→ Problem to solve: Which lines in the data below contain the string "header", with case counting? Pick them out and copy each one in full.

→ Extracted records:
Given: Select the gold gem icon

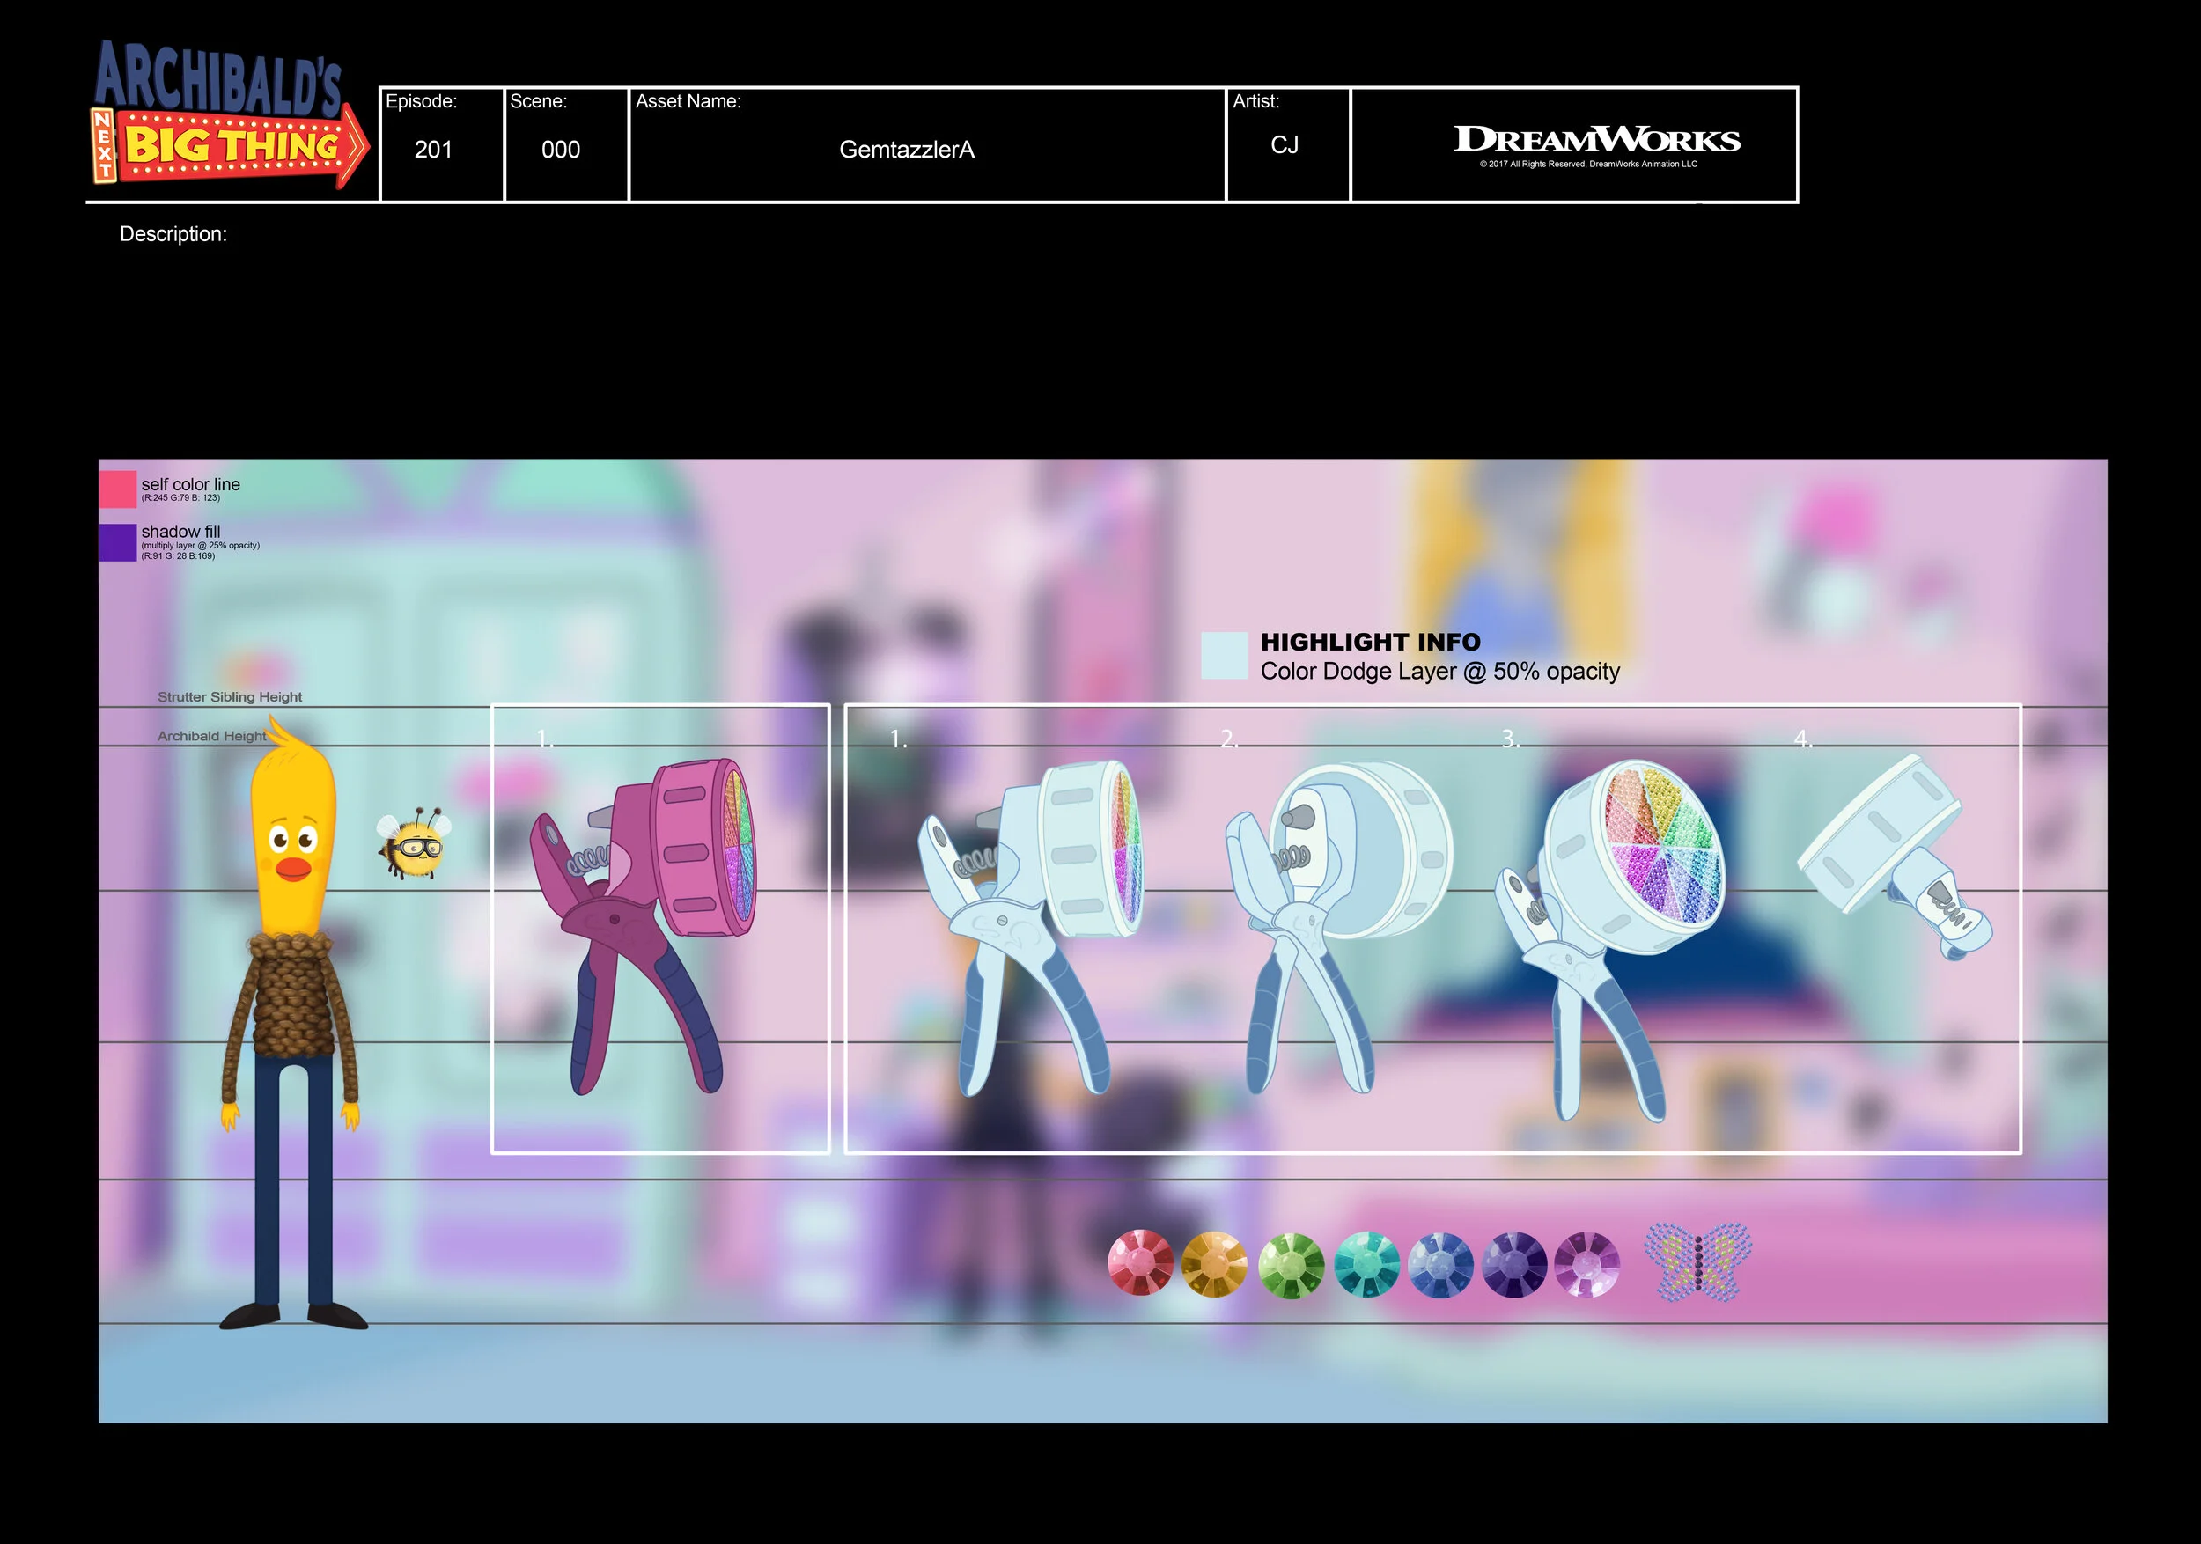Looking at the screenshot, I should point(1214,1263).
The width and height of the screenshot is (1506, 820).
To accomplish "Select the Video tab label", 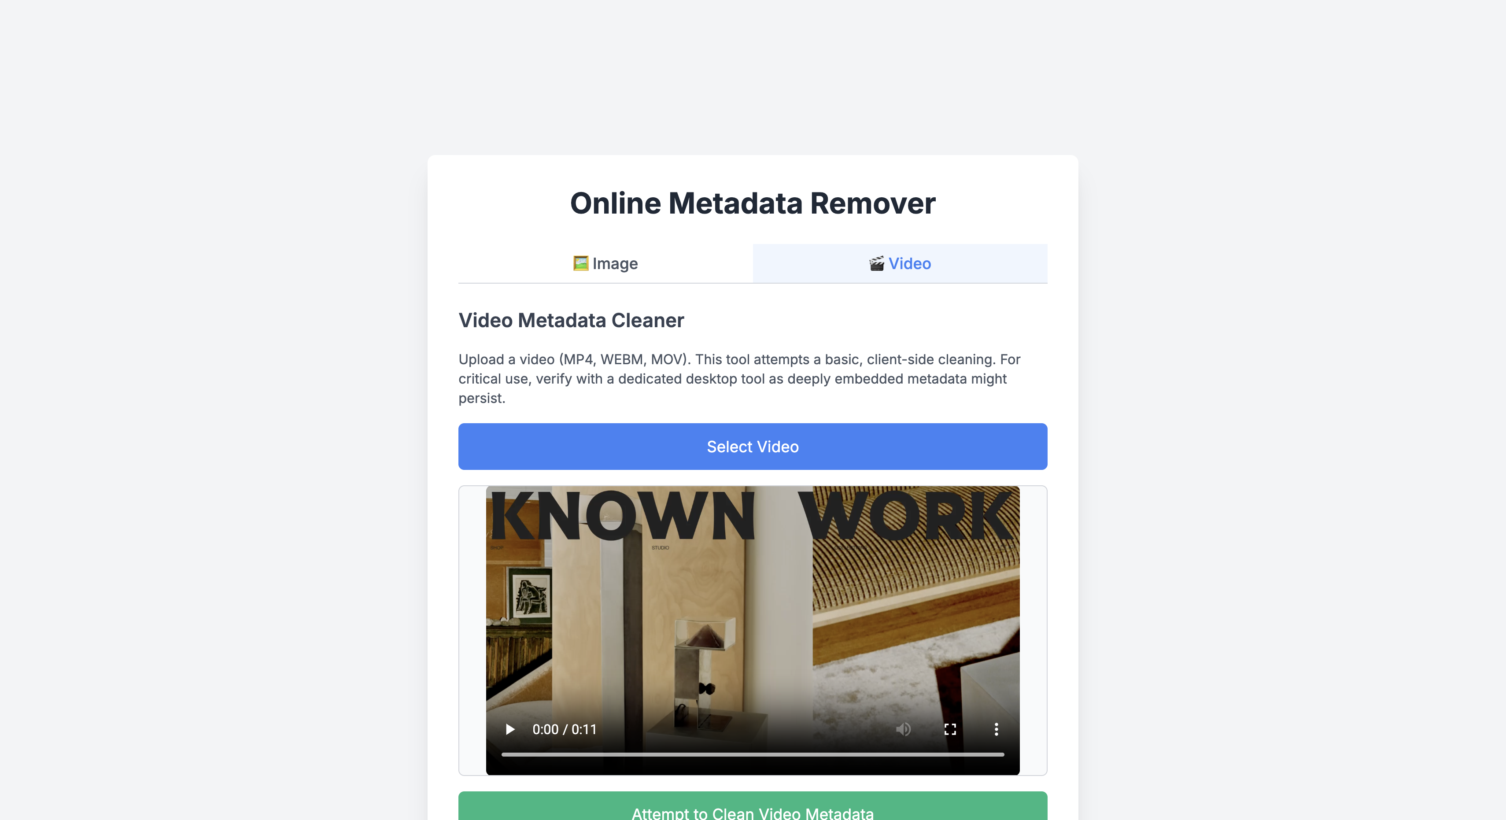I will click(x=910, y=264).
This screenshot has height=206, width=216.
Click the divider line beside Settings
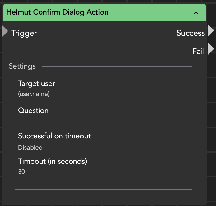[x=117, y=66]
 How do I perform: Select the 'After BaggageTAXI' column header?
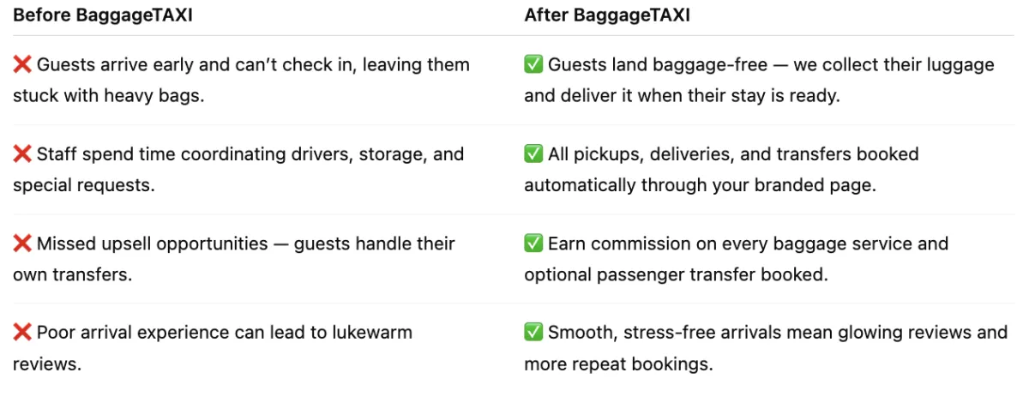[607, 15]
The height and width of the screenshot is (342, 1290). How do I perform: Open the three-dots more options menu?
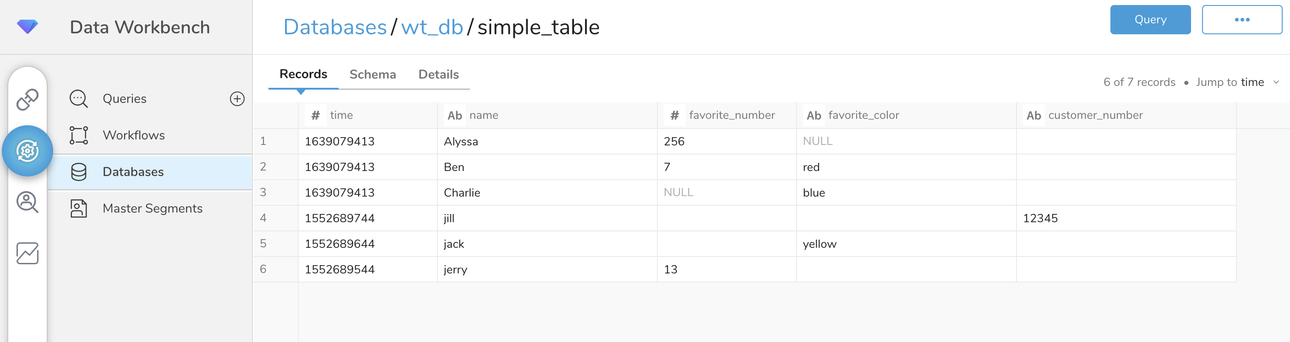pyautogui.click(x=1241, y=20)
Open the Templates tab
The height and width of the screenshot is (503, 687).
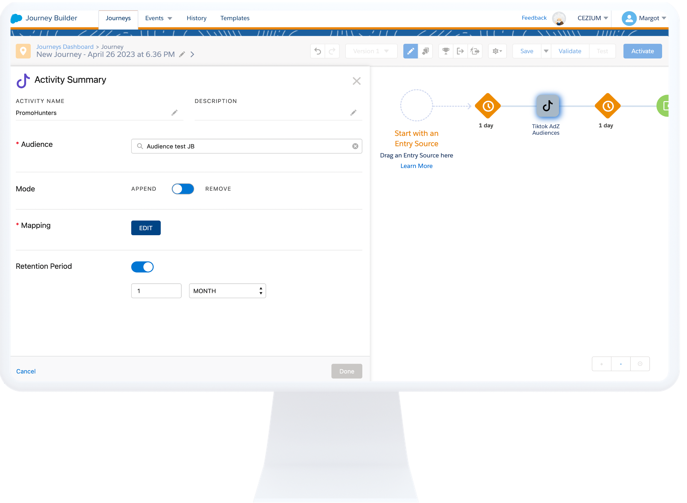click(235, 18)
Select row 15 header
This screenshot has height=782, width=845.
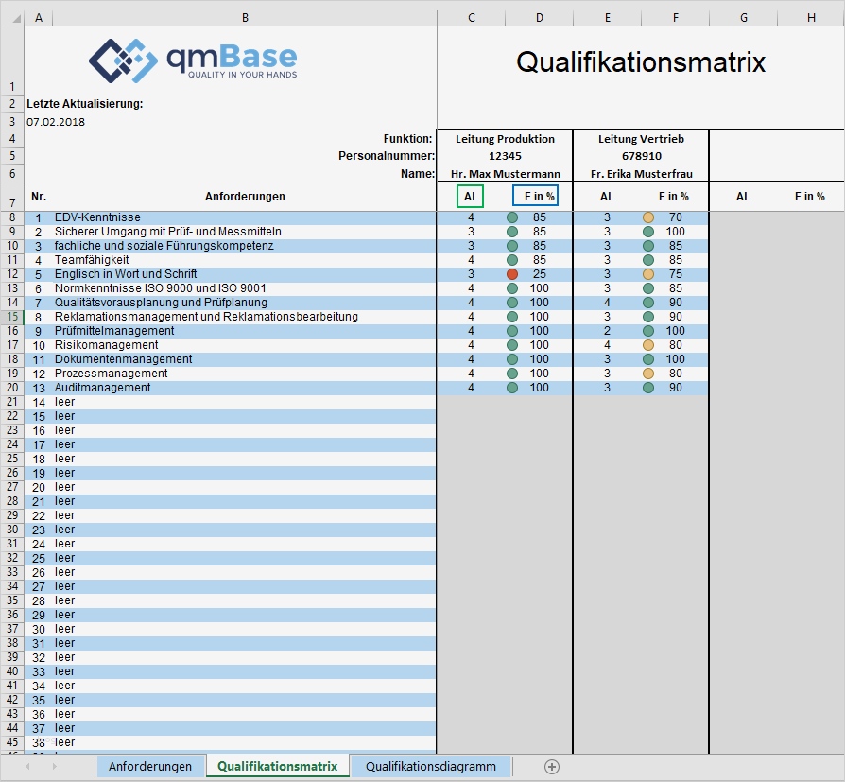pyautogui.click(x=11, y=317)
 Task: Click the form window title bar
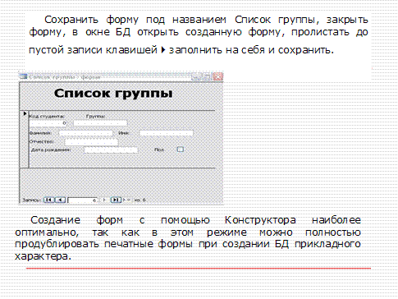[x=109, y=77]
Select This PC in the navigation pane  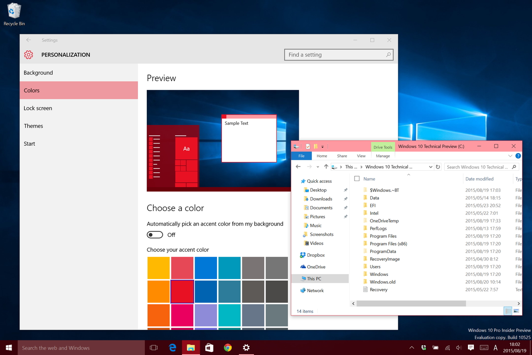(314, 278)
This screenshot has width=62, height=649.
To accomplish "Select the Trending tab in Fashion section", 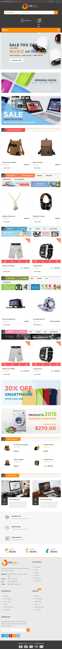I will tap(22, 229).
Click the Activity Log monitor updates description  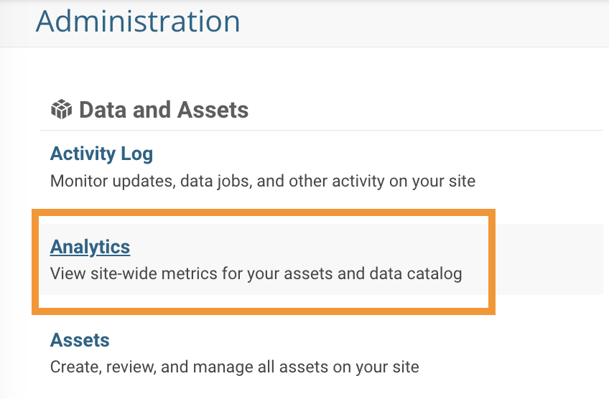tap(263, 182)
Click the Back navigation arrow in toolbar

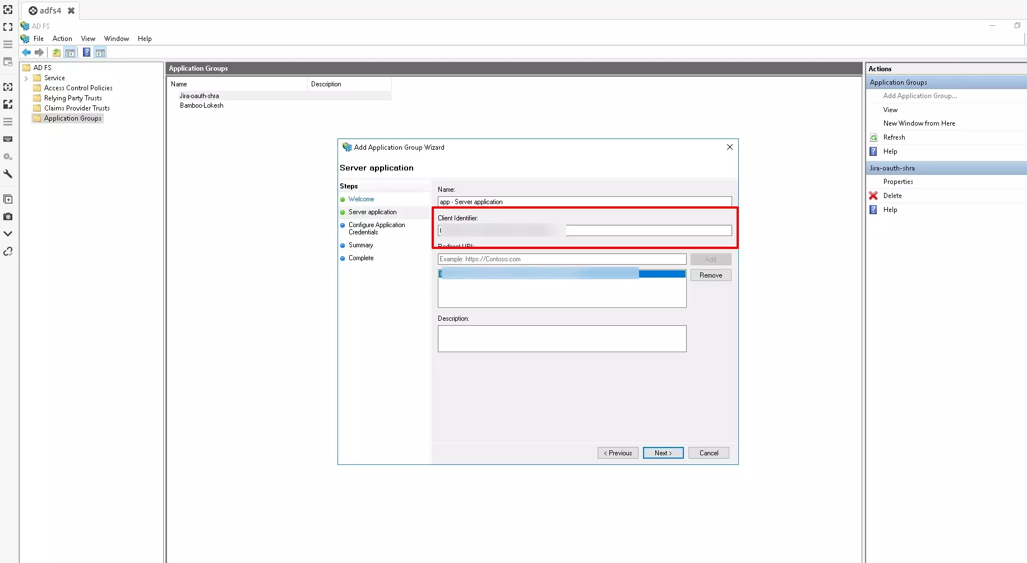tap(26, 52)
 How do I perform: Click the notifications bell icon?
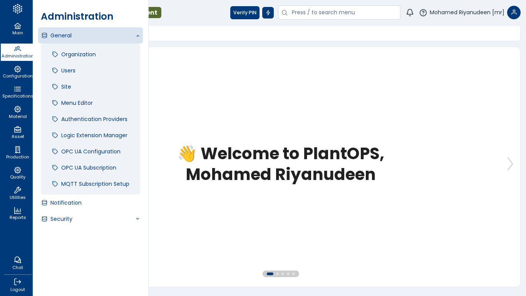410,13
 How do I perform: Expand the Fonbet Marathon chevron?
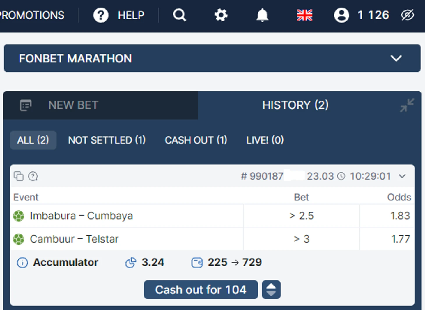[x=396, y=58]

→ Exercise output:
 How do I perform: Select the 'After BaggageTAXI' column header?
Select row 15 header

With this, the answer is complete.